__What you need to do__
Write out the data word for word and drop any picture you find.

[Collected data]
[Start of Attachment]

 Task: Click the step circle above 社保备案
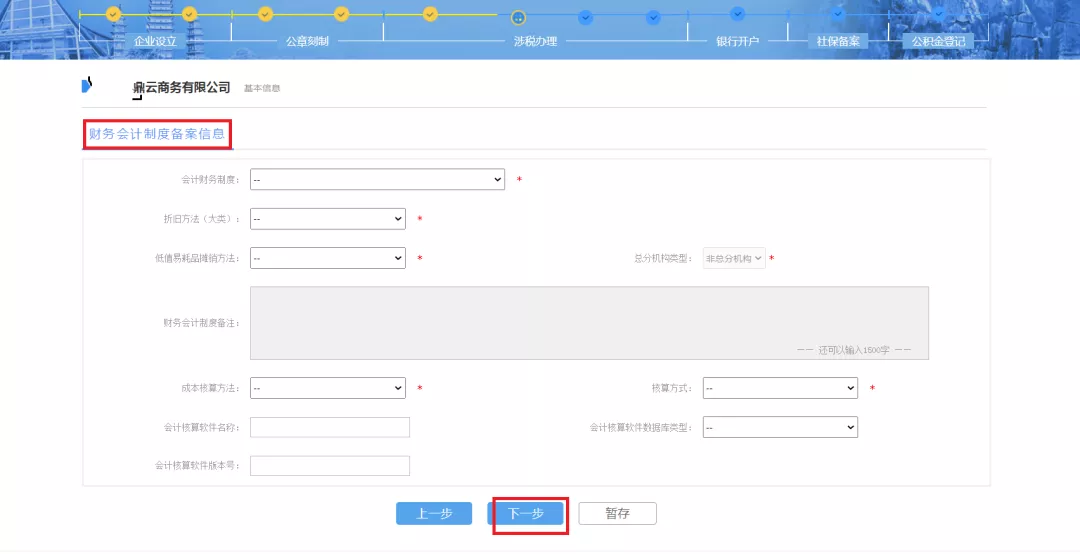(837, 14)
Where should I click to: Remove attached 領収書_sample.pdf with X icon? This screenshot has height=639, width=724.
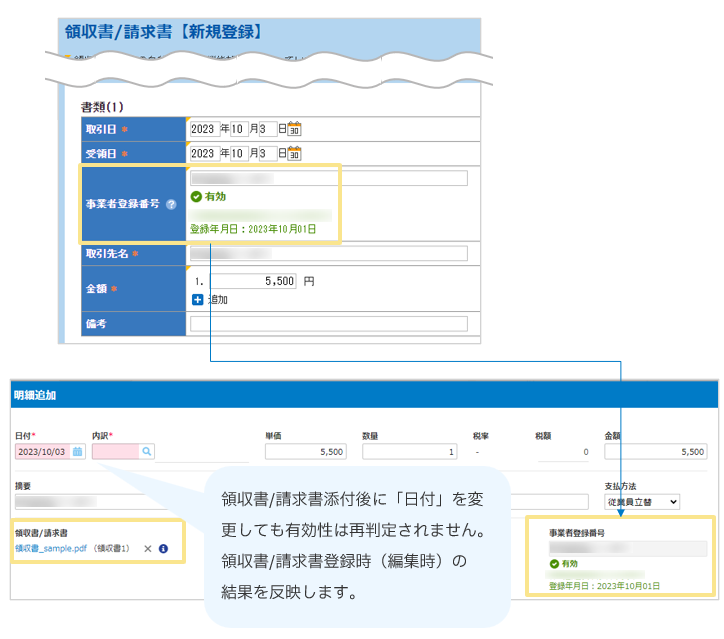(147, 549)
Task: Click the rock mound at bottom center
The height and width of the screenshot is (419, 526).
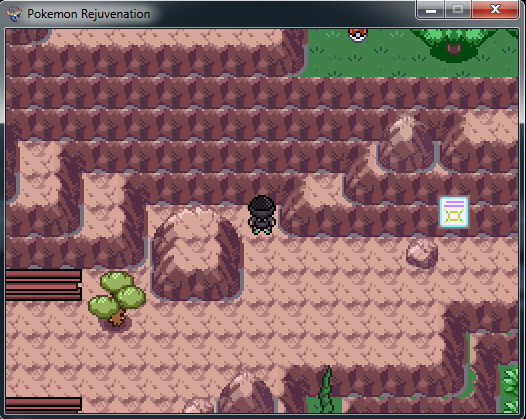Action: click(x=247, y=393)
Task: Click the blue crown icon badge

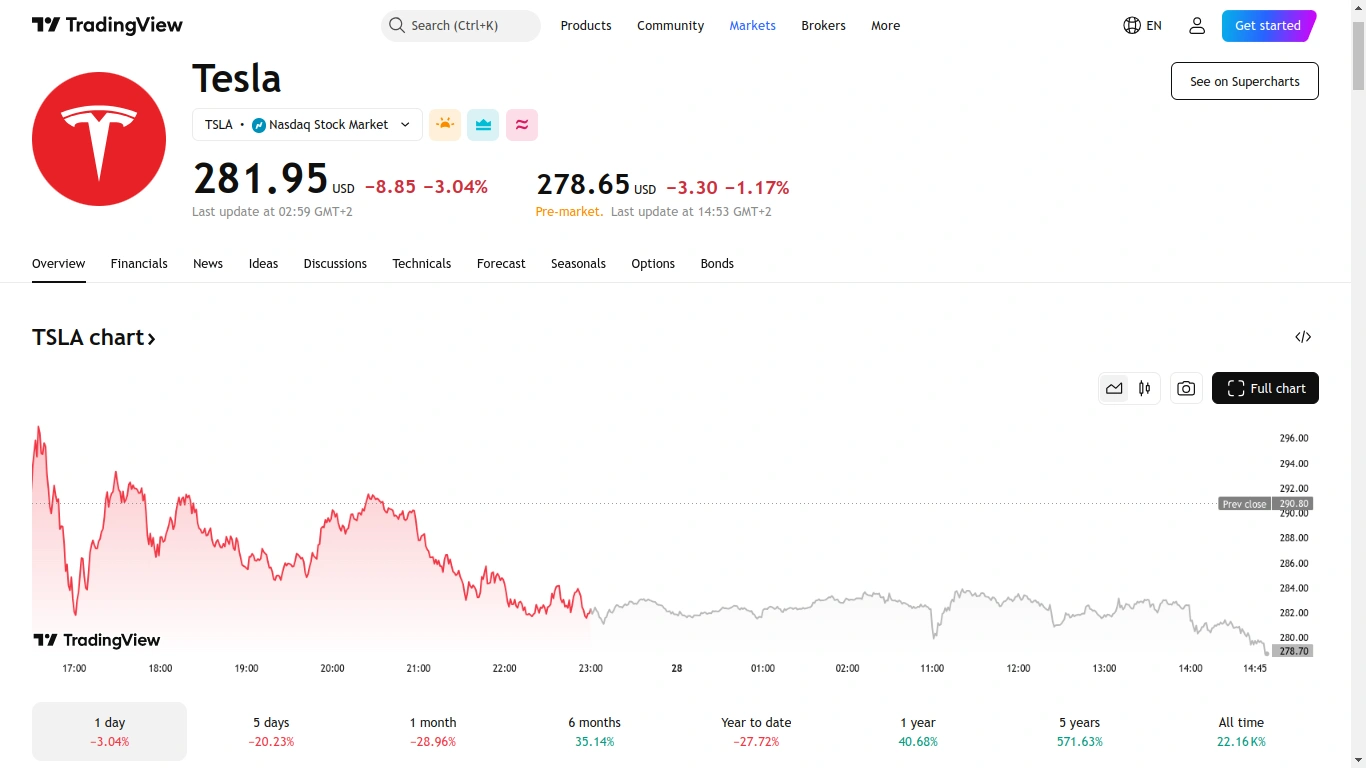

[End of Attachment]

__Result of this exercise__
 Task: Click the step circle above 社保备案
(837, 14)
Where should I click to: Remove attached 領収書_sample.pdf with X icon? This screenshot has height=639, width=724.
(147, 549)
Task: Click the rock mound at bottom center
The height and width of the screenshot is (419, 526).
Action: click(x=247, y=393)
Task: Click the blue crown icon badge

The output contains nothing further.